Facility location design under continuous traffic equilibrium

• We optimize facility location under customer traffic equilibrium in a continuous space.
• The problem is bi-level, mixed-integer, and involves nonlinear partial differential equations.
• Continuum approximation is used to effectively optimize facility density and traffic flux.
• A discrete model (solved by Lagrangian relaxation and finite element method) is also proposed.
• Numerical experiments illustrate applicability of both models, and also cast insights.

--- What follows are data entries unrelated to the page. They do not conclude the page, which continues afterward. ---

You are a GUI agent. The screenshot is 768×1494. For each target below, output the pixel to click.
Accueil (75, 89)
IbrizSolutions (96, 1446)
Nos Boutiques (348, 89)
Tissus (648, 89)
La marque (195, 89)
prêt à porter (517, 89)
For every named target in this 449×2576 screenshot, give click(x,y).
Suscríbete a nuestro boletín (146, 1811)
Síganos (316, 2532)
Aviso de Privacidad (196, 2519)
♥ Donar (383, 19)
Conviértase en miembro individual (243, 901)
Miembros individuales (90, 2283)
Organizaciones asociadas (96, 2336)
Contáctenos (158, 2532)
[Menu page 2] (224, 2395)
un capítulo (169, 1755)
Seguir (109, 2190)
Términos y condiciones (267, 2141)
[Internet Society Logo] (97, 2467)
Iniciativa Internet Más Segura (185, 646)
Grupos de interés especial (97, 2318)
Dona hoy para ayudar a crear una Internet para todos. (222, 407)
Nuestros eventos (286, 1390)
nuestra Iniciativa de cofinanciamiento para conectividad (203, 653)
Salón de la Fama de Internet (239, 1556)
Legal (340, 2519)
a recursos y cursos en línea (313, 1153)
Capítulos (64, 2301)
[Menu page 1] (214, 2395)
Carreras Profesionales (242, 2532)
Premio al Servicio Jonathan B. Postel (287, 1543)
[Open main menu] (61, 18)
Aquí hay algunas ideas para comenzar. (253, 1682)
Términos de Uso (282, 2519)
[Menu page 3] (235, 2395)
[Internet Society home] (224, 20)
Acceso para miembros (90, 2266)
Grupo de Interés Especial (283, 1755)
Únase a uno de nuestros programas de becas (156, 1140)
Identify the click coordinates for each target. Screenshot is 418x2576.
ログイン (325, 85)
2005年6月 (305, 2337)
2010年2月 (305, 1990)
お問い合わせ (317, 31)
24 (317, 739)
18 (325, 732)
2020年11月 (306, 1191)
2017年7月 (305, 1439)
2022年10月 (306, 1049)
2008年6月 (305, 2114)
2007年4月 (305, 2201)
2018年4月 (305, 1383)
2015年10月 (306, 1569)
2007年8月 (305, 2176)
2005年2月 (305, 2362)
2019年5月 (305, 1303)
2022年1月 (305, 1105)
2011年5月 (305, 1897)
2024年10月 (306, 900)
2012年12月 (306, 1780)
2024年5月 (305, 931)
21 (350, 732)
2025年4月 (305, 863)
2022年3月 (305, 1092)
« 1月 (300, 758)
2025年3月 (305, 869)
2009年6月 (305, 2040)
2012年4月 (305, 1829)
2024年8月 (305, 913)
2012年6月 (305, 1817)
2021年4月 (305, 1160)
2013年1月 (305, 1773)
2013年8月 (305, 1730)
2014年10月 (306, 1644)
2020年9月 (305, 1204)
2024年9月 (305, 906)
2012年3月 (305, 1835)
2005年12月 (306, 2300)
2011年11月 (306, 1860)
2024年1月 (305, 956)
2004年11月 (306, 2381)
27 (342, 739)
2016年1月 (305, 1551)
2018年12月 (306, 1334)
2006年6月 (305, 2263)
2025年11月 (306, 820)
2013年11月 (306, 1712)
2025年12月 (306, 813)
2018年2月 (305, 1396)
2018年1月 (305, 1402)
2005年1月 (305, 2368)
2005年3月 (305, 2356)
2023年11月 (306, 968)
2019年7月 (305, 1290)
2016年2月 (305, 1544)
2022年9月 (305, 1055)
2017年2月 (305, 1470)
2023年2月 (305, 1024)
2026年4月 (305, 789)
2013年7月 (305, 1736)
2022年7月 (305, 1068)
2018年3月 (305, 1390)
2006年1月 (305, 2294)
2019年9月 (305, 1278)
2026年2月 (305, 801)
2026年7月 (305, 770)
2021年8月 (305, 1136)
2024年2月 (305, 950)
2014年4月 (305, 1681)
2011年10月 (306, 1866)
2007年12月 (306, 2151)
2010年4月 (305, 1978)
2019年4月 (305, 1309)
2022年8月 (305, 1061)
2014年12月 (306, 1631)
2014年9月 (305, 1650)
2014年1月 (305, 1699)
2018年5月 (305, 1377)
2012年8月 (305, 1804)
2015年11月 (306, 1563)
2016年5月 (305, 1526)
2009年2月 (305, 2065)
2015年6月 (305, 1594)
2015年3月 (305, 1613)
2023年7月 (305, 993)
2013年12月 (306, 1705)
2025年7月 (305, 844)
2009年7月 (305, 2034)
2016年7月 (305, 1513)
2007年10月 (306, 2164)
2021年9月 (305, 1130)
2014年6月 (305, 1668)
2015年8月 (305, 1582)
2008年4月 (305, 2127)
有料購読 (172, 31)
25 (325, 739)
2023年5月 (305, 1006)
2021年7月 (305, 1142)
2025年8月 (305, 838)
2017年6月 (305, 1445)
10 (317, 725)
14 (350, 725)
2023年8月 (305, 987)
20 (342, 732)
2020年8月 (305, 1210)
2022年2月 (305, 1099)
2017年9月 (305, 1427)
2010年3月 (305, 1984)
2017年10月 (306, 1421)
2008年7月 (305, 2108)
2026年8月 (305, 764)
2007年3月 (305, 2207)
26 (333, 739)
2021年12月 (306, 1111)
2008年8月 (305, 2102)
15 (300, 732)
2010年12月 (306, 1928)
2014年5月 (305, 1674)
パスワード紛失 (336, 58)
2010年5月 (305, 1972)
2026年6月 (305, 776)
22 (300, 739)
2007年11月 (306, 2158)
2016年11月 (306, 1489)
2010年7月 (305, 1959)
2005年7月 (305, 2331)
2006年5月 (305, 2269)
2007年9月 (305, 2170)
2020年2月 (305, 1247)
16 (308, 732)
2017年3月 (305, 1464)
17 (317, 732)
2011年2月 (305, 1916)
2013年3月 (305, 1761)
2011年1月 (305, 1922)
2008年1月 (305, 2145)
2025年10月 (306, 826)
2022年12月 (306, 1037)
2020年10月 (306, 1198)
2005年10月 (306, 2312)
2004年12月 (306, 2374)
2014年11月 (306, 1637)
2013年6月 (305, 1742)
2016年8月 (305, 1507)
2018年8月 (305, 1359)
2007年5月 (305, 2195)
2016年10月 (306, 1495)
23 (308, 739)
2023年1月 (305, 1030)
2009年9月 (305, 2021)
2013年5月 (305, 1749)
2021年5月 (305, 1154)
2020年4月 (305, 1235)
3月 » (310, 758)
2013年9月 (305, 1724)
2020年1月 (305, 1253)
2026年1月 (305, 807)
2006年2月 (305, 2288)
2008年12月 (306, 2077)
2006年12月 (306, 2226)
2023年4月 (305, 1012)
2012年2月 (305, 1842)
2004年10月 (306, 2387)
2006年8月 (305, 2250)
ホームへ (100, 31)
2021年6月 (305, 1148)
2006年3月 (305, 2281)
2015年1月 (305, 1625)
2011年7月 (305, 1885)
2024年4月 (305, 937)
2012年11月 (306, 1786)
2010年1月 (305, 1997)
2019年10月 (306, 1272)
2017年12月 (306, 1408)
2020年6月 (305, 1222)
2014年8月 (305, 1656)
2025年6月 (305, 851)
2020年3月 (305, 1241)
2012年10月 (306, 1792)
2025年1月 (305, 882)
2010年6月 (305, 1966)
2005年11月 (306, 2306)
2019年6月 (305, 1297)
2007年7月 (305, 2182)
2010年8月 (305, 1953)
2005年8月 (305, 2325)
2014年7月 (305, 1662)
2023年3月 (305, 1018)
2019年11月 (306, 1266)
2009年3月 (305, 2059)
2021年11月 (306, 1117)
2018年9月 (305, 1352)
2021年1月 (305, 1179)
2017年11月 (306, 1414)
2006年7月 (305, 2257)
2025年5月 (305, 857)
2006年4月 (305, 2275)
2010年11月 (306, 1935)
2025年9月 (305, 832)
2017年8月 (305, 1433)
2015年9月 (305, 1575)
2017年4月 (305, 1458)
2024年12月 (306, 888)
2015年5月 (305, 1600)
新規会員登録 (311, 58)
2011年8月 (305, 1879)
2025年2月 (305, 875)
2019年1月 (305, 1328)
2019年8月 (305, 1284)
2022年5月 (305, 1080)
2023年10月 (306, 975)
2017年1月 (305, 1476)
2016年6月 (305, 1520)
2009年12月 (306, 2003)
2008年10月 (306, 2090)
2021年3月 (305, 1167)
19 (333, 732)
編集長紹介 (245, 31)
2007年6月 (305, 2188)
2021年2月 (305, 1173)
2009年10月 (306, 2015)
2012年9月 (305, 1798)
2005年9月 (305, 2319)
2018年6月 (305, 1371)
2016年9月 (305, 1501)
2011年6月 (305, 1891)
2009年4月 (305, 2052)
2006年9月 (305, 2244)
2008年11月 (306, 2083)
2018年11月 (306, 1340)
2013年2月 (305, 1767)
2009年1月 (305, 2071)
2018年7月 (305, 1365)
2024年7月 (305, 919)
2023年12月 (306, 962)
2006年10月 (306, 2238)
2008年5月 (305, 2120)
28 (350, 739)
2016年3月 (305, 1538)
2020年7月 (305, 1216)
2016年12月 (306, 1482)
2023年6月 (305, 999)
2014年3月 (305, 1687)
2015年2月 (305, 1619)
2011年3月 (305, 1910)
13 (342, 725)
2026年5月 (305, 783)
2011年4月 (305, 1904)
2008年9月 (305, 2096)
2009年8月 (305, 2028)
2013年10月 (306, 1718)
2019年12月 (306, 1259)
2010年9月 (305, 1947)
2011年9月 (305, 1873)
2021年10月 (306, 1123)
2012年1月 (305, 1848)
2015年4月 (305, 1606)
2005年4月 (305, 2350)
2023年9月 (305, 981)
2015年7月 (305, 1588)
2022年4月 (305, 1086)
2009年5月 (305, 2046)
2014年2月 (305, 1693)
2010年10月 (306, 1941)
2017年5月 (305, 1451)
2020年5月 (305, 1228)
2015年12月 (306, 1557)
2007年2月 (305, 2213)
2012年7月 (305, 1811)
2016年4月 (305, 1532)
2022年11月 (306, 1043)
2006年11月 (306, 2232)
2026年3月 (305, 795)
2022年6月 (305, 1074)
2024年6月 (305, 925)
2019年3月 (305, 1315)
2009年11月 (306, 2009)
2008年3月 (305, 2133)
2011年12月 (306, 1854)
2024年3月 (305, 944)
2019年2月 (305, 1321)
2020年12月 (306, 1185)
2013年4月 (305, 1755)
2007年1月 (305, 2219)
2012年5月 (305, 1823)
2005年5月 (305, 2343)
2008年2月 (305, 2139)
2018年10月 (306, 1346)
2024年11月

This paper presents two modeling approaches for median-type facility location design under elastic customer demand and traffic equilibrium in a continuous space. The first approach, following the continuum approximation scheme, builds upon the special case of an infinite homogeneous plane where traffic equilibrium can be described by an ordinary differential equation. The solution to this homogeneous case, sometimes in a closed form, is then used to develop approximate solutions to more general cases (e.g., those in a heterogeneous space). This model provides a computationally efficient way to obtain managerial insights and near-optimal solutions, especially for large problem instances. We also develop a more traditional discrete location model in the form of a mixed-integer program, which builds directly upon a nonlinear partial differential equation description of customer traffic equilibrium. We develop a Lagrangian relaxation based solution approach with an embedded finite-element method subroutine, to separate and solve the location decisions as well as the traffic equilibrium. Numerical experiments are conducted to illustrate applicability of the proposed models and to compare performance of the two complementing modeling approaches.